## Your assignment
Could you copy each line of the listing that holds "computer"?

## Extracted entries
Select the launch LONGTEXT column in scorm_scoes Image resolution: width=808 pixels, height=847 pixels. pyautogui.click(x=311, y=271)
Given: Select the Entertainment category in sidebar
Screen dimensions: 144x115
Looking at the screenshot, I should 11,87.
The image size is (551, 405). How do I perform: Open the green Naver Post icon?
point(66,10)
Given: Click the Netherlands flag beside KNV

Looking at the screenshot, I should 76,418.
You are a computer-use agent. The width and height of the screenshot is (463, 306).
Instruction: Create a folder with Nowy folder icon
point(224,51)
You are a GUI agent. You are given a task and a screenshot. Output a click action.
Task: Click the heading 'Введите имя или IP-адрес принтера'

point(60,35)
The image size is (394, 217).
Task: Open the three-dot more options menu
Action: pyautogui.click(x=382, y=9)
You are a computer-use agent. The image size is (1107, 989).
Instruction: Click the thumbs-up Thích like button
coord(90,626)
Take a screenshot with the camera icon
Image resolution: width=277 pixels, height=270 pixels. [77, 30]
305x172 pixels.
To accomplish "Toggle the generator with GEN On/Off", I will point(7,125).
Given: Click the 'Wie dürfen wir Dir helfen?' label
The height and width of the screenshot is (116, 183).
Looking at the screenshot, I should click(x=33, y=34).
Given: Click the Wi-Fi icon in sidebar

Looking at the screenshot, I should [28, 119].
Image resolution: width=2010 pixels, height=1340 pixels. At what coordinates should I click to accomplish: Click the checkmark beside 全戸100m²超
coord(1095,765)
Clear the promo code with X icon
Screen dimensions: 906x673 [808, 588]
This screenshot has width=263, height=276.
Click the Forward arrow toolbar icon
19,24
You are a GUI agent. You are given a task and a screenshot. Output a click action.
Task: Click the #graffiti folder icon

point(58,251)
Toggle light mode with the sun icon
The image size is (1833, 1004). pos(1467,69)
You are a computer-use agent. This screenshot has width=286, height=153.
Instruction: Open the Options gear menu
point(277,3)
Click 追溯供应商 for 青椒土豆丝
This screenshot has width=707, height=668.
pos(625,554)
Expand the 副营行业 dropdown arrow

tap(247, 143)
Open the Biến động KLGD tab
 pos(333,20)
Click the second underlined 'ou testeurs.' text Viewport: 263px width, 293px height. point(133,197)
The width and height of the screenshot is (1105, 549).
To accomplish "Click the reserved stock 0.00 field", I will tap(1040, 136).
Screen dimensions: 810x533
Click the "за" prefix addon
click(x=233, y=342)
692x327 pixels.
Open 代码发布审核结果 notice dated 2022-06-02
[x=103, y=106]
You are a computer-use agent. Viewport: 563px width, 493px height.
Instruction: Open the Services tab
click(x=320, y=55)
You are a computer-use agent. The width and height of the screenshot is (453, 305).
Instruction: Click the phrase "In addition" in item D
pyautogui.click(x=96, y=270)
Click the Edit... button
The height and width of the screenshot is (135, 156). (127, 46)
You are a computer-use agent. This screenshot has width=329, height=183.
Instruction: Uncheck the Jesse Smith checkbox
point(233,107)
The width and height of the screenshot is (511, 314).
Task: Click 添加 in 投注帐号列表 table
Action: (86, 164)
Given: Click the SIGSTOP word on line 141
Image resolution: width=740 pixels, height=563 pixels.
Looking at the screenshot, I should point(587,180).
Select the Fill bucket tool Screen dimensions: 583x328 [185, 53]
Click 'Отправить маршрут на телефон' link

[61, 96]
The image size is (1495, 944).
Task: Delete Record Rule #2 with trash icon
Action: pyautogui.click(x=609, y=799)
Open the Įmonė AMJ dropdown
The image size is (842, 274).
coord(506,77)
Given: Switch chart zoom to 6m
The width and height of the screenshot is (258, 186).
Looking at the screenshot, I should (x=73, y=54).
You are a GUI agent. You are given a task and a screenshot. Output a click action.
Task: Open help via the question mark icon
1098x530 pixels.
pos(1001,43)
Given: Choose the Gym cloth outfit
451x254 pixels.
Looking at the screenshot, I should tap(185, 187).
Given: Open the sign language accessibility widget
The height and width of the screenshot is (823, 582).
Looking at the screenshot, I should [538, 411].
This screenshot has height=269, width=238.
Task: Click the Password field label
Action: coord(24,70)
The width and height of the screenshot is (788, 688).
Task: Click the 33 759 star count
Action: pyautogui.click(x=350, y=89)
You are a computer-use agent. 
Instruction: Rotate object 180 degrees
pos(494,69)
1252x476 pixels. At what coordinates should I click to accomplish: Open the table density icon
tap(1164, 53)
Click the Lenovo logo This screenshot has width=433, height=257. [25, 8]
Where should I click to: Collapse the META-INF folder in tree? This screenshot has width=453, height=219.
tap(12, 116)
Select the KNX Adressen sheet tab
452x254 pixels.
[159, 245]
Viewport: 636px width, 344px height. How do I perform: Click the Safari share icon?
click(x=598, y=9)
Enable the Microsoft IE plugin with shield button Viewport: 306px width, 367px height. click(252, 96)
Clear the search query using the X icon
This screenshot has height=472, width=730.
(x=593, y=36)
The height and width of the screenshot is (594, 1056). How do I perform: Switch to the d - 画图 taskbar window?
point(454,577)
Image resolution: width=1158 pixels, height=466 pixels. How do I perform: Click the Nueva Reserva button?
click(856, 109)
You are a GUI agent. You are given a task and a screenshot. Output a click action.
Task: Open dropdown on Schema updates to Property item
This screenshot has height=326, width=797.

## Solution below
You are a computer-use agent. The width and height of the screenshot is (463, 306).
You are a computer-use agent. The image size is (1107, 989).
You are a computer-use agent. This screenshot has width=286, height=153.
You are a computer-use agent. Viewport: 563px width, 493px height.
You are a computer-use agent. The width and height of the screenshot is (453, 305).
You are a computer-use agent. This screenshot has width=329, height=183.
You are a computer-use agent. 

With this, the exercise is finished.